PET imaging of sterile inflammation with a 18F-labeled bis(zinc(II)-dipicolylamine) complex

Small-molecular probe 18F-labeled bis(zinc(II)-dipicolylamine) complex (18F-FB-DPAZn2) was evaluated for PET imaging of sterile inflammation. In comparison with 18F-2-deoxy-β-d-glucose (18F-FDG), 18F-radiolabeled Annexin V (18F-FB-Annexin V) showed rapid clearance of radioactivity from the kidney and low uptake in most tissues. Both the lower radioactivity accumulation in brain and heart and the higher uptakes in the lung, liver, and intestine were observed for the biodistribution of 18F-FB-DPAZn2. In PET imaging, 18F-FDG showed significantly higher tumor and inflammation uptake than did of 18F-FB-DPAZn2 and 18F-FB-Annexin V in the S-180 fibrosarcoma mouse model and sterile inflammation mouse model. Both 18F-FB-DPAZn2 and 18F-FB-Annexin V performed the specifically localization in inflammation, and the ratios of inflammatory lesion-to-muscle and tumor-to-muscle were 1.83 ± 0.20 and 0.90 ± 0.12 (P < 0.05) for 18F-FB-DPAZn2, and 1.51 ± 0.14 and 1.21 ± 0.12 (P > 0.05) for 18F-FB-Annexin V, respectively.
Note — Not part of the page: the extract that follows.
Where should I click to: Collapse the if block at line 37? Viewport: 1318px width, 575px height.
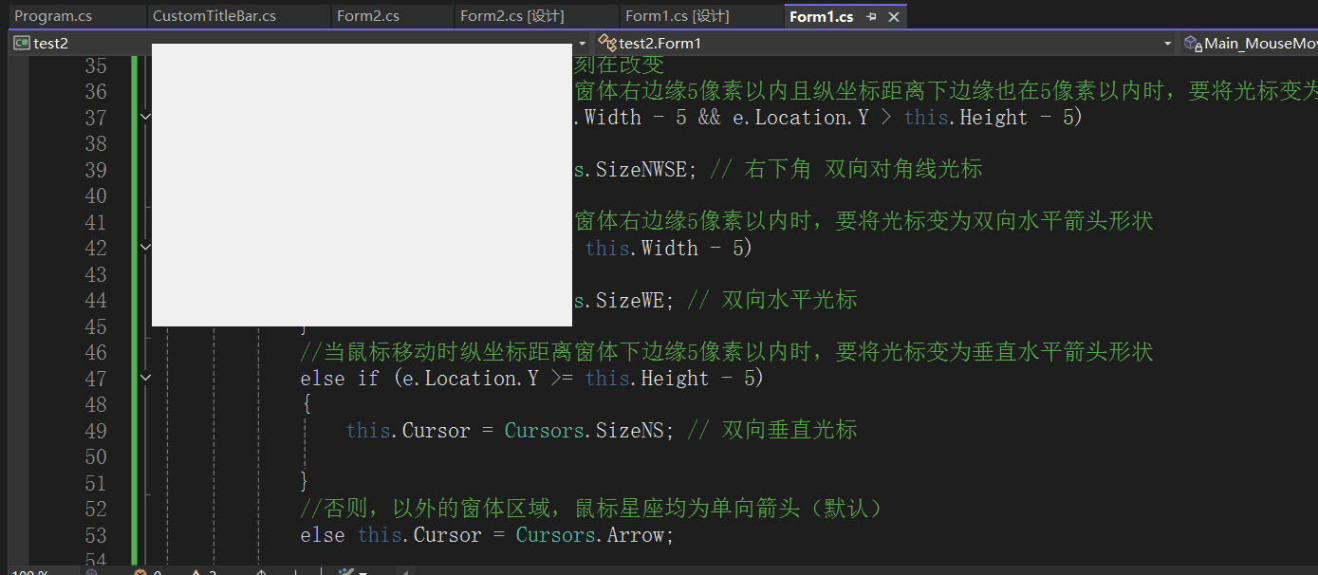click(146, 117)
Terminal deoxynucleotide end-labeling (TUNEL) assays performed on the dissected tissues showed the significantly more TUNEL-positive nuclei in the inflammatory muscle than in tumor and normal muscle, and these TUNEL results correlated with the uptake of 18F-FB-DPAZn2 in dissected tissues. Biodistribution and PET imaging studies showed that the 18F-FB-DPAZn2 is suitable for imaging sterile inflammation in vivo and is capable of the differentiating tumor from inflammation.